I don't know about honey bees, however growing up on a truck farm as a kid,as we were picking or with a hoe in our hand you might say from Dawn till Dusk, The tiny sweat bees were all over our bare sweaty skin, Pitching hay bales was the same way, only you had to include the dust. 

Then again I believe I read all living things need salt. :scratch:

I have also read on these forums for what it's worth, people were getting those small red rabbit salt blocks, crushing them up and mixing with water for the bees ???? :s

PCM


----------



## swabby (Jun 6, 2008)

The forumla for grease patties in Beekeeping for Dummies includes mineral salt. 

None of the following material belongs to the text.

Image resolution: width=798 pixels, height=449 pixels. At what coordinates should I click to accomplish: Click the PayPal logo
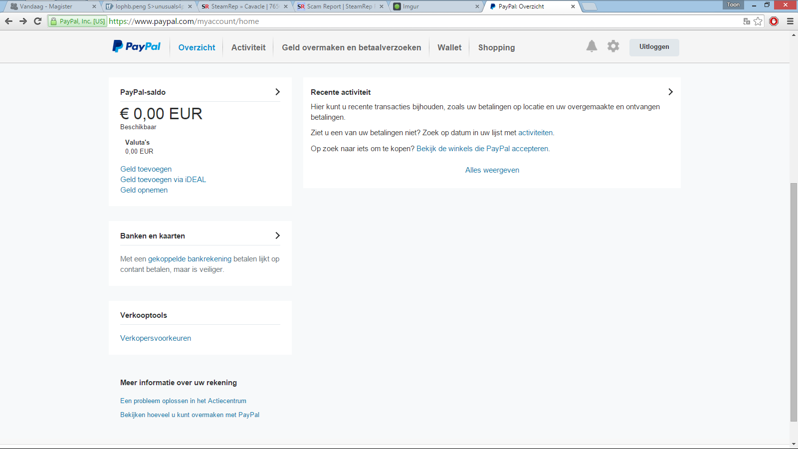(x=137, y=46)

You have picked my whole brain about salt for bees :doh:


----------



## France (Apr 5, 2007)

True! All living things need salt.
I personaly ad a spoonful to the five gallon container/bee waterer. Bees are there constantly, even though they are only about 100 feet from the lake where they get all the water they want. 
Personally I know that a certain number of bees from each hive go out and seek salt. If one don't provide a safe (preferably sea-salt) they will go on the P-puddles, manure and such places where salt is available.

Research has shown that too much salt - like licking pure salt - will shorten their lives somewhat. . .

So, feel free to give them some in the water. This is written in various books, how much to a quart, but I forgot. (it is a gram or two, thereabouts)


----------



## magnet-man (Jul 10, 2004)

The only time we use salt on bees is when we fry up drone larvae. They are nice and crunchy. Not much taste though.


----------



## peacekeeperapiaries (Jun 23, 2009)

Fried drone larva? I bet Hambone has a recipe to fry them with bacon, it would give them a little taste.


----------



## Countryboy (Feb 15, 2009)

It sticks in my mind that BEES4U (or maybe it was tecumseh?) said they put a spoonful of mineral salts on the topbars of a hive in spring.


----------



## Hambone (Mar 17, 2008)

It was big Ern.



> Some of us give the bees trace minerized salt in the spring by placing a teaspoon of it on top the frames at the back of the hive.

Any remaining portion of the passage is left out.